- Emblem of the Kenya Defence Forces
- Flag of the Kenya Defence Forces
- Founded: 12 December 1963 (62 years, 203 days)
- Service branches: Kenya Army Kenya Air Force Kenya Navy
- Website: mod.go.ke

Leadership
- Commander-in-Chief: President William Ruto
- Defence Cabinet Secretary: Soipan Tuya
- Chief of Defence Forces: General Charles Muriu Kahariri
- Vice Chief of Defence Forces: Lt. Gen. John Mugaravai Omenda

Personnel
- Military age: 18
- Conscription: None
- Active personnel: 50,000

Expenditure
- Budget: see IISS Military Balance

Industry
- Domestic suppliers: Kenya Ordnance Factories Corporation National Security Industries Ruiru
- Foreign suppliers: Pakistan India Uganda China Turkey United Kingdom United States

Related articles
- History: Second World War (as King's African Rifles) (1939–45) Malayan Emergency (1948–60) Mau Mau Revolt (1952–60) After Independence Shifta War (1963–67) Mount Elgon insurgency (2005–08) Operation Linda Nchi (2011–12) War in Somalia (2012–present) Kivu conflict (2022–present)
- Ranks: Military ranks of Kenya

= Kenya Defence Forces =

Armed forces of Kenya

The Kenya Defence Forces (KDF) (Majeshi ya Ulinzi ya Kenya, stylised as "KENYA ARMED FORCES" capitalised on its coat of arms) are the armed forces of the Republic of Kenya. They are made up of the Kenya Army, Kenya Navy, and Kenya Air Force. The current KDF was established, and its composition stipulated, in Article 241 of the 2010 Constitution of Kenya; it is governed by the KDF Act of 2012. Its main mission is the defence and protection of the sovereignty and territorial integrity of Kenya, recruitment to the KDF is done on yearly basis. The President of Kenya is the commander-in-chief of the KDF, and the Chief of Defence Forces is the highest-ranking military officer, and the principal military adviser to the President of Kenya.

The Defence Forces, like many Kenyan government institutions, has been tainted by corruption. Because the military have been traditionally cloaked by the blanket of "state security", the corruption has been less in public view, and thus less subject to public scrutiny and notoriety. But in 2010, credible claims of corruption were made with regard to recruitment, and procurement of Armoured Personnel Carriers. The decision on the Northrop F-5 "Tiger" aircraft procurement have been publicly questioned. In 2015, credible allegations were made that the KDF is involved with sugar smuggling from southern Somalia into Kenya, to avoid import dues.

The KDF is regularly deployed in peacekeeping and warfighting missions, for example the counter-insurgency fight against al-Shabaab in Somalia since 2011.

==History==
The United Kingdom raised and maintained forces in Kenya Colony after it was established, eventually to become the King's African Rifles (KAR). The KAR fought during the two World Wars and in the Mau Mau Uprising. On the other side of the Mau Mau Uprising was the first Kenyan force raised by African themselves, the Kenya Land and Freedom Army.

===Jomo Kenyatta Administration===
Kenya's independence on the midnight of 12 December 1963 was an enormous milestone. On independence, the Kenyan Parliament created the Kenya Military Forces (KMF) through the KMF Act 1963. Thus 3 KAR, 5 KAR, and 11 KAR became 3 Kenya Rifles, 5 Kenya Rifles, and 11 Kenya Rifles respectively. The new independence government retained senior British military officers as advisers and trainers to the new Kenyan army. They stayed on, administering the former KAR units as they developed more Kenyan characteristics. The Kenya Regiment composed of British settlers was disbanded.

--------------------------------

▶ **Prompt**
Name every country listed as a foreign supplier in the text on the Kenya Defence Forces.

--------------------------------

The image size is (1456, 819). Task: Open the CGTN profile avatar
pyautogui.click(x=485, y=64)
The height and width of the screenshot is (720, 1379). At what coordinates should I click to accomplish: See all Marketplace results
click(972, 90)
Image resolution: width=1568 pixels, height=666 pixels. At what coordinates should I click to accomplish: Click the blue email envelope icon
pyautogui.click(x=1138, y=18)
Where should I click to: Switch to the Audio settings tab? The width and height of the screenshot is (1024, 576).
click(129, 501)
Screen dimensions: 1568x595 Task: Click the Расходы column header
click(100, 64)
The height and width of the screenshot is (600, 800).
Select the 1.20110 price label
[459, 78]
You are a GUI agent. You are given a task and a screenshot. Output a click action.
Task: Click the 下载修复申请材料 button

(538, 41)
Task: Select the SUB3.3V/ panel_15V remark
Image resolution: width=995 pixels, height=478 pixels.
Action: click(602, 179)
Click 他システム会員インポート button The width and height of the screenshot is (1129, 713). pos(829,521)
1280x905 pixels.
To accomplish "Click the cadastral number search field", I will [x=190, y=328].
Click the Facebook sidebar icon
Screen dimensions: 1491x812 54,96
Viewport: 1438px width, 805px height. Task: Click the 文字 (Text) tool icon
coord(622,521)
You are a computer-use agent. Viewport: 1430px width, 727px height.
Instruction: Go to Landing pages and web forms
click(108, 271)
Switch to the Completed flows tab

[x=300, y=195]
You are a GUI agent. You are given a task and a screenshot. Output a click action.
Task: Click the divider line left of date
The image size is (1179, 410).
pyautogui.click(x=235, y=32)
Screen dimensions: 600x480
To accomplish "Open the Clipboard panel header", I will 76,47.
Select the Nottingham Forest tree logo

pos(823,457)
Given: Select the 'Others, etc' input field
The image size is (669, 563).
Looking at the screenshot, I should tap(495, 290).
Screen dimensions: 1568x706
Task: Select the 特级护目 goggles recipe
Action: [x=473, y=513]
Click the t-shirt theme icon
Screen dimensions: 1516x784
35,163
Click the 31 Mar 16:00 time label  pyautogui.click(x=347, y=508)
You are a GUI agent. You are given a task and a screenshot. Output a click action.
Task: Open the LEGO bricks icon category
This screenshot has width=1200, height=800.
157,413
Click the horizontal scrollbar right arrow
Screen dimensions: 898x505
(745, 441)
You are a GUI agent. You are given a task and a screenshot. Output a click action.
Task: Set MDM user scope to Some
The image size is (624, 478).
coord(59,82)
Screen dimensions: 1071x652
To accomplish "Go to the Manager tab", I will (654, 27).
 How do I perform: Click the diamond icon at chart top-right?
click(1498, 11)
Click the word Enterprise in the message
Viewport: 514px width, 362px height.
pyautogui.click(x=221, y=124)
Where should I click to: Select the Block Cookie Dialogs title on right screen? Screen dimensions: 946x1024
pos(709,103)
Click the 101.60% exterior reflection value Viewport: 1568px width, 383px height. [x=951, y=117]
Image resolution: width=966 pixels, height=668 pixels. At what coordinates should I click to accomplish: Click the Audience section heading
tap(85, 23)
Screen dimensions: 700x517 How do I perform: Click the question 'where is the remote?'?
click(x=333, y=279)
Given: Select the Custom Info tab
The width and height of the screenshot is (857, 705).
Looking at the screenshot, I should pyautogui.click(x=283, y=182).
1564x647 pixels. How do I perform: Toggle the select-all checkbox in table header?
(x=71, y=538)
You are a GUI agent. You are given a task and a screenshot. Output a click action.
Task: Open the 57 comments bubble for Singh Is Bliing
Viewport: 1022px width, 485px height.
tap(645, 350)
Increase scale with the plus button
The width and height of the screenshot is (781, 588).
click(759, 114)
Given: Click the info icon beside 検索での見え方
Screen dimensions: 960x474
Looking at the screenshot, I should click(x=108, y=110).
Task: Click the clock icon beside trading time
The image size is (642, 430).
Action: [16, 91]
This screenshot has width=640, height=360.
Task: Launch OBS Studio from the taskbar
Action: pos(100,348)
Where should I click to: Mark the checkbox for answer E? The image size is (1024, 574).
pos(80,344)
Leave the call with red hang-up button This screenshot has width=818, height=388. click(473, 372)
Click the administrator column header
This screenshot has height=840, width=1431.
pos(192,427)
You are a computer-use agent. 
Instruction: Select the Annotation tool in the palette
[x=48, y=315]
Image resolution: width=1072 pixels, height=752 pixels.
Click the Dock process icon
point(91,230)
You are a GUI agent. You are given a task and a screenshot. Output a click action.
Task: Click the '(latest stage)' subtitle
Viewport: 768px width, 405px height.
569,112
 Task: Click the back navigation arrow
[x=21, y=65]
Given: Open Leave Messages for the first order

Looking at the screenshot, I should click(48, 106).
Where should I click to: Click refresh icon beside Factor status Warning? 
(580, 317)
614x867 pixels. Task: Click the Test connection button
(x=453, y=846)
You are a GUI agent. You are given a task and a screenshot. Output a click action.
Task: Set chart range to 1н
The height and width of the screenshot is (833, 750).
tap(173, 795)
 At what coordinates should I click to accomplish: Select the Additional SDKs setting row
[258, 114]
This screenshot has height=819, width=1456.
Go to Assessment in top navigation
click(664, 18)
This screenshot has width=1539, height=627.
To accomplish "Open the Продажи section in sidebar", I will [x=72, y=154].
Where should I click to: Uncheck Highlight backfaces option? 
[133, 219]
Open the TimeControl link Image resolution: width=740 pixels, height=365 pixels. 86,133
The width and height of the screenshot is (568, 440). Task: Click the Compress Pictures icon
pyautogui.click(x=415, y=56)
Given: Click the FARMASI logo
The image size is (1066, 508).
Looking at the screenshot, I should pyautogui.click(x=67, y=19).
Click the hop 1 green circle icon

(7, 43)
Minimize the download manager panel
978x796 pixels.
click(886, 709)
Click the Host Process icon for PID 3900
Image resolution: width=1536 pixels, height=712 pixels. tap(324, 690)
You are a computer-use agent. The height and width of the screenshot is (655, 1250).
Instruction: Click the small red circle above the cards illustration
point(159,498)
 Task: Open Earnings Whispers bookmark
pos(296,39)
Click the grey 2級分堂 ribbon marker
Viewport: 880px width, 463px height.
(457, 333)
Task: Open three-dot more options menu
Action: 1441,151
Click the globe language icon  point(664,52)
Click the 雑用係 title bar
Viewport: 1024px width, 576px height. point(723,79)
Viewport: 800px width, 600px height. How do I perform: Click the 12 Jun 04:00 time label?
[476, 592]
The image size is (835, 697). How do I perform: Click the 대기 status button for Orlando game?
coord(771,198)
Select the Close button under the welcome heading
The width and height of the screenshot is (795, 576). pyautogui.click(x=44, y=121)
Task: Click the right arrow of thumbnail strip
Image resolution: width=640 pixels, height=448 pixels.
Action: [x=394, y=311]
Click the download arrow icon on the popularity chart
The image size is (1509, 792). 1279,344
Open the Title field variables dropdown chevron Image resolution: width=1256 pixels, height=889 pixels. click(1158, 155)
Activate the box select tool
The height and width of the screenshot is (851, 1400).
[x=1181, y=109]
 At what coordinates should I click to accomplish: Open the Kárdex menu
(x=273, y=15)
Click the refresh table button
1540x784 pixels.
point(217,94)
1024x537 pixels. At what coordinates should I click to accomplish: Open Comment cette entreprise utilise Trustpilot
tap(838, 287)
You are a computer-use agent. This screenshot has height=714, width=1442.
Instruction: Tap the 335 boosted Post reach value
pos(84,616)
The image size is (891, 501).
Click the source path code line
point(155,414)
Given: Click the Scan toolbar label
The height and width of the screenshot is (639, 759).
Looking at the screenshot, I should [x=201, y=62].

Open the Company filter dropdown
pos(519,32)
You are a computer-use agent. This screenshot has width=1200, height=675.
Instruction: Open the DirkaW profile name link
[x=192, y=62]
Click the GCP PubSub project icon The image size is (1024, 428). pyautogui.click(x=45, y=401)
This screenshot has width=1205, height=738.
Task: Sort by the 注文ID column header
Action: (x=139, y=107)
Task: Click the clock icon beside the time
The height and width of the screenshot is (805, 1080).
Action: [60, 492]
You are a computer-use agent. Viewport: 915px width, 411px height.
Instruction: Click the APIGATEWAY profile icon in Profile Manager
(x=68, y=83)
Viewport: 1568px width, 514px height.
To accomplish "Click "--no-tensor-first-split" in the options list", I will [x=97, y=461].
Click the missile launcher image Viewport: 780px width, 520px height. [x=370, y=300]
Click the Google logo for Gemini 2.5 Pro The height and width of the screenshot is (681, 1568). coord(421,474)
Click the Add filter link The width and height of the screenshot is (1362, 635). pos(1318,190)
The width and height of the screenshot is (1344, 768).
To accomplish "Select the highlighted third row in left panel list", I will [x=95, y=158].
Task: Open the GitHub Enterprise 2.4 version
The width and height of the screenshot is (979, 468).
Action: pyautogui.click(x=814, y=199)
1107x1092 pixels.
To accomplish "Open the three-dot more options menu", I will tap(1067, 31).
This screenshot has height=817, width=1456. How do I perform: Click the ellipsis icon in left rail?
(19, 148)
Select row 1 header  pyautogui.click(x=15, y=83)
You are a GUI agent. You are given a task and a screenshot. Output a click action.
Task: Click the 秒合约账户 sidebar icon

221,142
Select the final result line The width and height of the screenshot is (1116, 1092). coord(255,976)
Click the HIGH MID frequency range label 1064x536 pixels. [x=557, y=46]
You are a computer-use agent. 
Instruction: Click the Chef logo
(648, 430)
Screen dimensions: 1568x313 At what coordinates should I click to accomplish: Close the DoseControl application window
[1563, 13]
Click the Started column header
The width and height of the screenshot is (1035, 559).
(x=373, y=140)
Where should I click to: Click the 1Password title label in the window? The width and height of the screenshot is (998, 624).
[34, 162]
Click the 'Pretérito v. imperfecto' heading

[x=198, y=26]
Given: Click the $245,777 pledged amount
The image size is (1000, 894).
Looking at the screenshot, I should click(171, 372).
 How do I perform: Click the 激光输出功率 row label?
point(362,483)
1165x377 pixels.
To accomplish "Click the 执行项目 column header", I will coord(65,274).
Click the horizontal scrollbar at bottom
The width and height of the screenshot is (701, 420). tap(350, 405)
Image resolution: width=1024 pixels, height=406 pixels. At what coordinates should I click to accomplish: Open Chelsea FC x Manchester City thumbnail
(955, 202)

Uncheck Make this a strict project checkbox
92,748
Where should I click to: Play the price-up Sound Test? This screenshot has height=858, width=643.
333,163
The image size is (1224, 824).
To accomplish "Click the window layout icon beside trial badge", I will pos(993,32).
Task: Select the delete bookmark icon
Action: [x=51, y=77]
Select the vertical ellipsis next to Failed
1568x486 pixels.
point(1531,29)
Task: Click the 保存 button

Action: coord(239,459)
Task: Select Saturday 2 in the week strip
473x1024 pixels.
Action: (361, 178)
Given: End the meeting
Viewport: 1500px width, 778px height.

--------------------------------

▶ **Your response**
Pakistan, India, Uganda, China, Turkey, the United Kingdom, and the United States.